Generally, U.S. interests are those things the U.S. considers important to its vitality and continued well-being. U.S. interests fall into two primary categories; security interests, and economic interests.
Specific to U.S. interests in east Asia, James Przystup of National Defense University offers the following:
Taking into consideration the nearly 225-year history of U.S. engagement with East Asia, this essay defines U.S. interests as the following: ■ Defense of the homeland and U.S. territories and protection of U.S. citizens. Today, U.S. forces are engaged across the Asia-Pacific region dealing with terrorist threats to the United States and its citizens. ■ Access to regional markets.
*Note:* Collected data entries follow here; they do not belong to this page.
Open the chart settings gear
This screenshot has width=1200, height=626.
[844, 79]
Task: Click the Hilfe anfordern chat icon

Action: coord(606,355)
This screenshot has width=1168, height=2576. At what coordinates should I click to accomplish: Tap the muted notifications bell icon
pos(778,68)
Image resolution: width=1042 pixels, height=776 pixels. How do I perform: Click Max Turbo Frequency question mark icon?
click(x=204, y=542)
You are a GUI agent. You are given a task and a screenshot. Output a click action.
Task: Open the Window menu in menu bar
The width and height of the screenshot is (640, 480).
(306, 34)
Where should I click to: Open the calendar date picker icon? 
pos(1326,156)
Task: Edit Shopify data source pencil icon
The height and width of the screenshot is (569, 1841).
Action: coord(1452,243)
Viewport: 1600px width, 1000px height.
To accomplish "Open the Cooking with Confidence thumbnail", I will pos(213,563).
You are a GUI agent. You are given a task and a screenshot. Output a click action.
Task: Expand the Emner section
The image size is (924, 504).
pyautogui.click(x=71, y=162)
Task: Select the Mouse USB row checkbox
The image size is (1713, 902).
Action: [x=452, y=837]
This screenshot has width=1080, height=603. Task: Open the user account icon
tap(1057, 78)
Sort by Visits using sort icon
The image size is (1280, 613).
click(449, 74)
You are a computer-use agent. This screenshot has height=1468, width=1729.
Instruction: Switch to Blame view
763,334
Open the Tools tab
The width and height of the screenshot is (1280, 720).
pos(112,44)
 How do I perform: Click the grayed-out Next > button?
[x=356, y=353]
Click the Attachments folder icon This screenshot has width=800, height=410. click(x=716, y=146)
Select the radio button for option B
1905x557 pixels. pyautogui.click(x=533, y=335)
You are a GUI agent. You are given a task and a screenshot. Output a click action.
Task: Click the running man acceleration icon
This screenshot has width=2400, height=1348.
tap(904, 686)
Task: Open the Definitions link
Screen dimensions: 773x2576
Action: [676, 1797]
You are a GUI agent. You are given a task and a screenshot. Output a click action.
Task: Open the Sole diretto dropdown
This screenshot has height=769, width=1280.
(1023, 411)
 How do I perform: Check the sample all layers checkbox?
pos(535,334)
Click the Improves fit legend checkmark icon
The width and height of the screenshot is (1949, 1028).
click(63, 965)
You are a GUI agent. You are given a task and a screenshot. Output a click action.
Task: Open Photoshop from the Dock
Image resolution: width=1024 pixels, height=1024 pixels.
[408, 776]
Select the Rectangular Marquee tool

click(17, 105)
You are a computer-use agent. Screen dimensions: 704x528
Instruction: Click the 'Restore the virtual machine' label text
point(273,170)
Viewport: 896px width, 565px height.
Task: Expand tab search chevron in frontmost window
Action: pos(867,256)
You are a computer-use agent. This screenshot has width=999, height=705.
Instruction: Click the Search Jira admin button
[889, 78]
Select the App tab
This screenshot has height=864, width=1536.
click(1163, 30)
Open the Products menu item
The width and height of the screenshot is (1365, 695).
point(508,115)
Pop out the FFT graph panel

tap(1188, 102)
The United States has supported efforts in the Asia-Pacific Economic Cooperation (APEC) forum to open and secure market access and has promoted efforts to expand trade by creating an Asia-Pacific Free Trade Area and by signing free trade agreements with Australia, Singapore, and South Korea. The U.S. Navy, operating from the West Coast, Hawaii, and bases in Japan and through access agreements with Singapore and other Southeast Asian countries, is positioned to assure freedom of the seas. ■ Maintenance of a balance of power to prevent the rise of any hegemon or group of powers that would impede U.S. political and economic access to the region. The system of bilateral U.S. alliances with Japan, the Republic of Korea (ROK), Australia, the Philippines, and Thailand maintains a stable balance of power in the Asia-Pacific region. ■ Preventing the proliferation of weapons of mass destruction (WMD) and ballistic missile delivery systems. The United States, along with China, the ROK, Japan, Russia, and North Korea, is engaged in the Six-Party Talks aimed at the denuclearization of North Korea. At the same time, the Proliferation Security Initiative (PSI) enjoys broad support across the region. ■ The promotion of democracy and human rights. For successive U.S....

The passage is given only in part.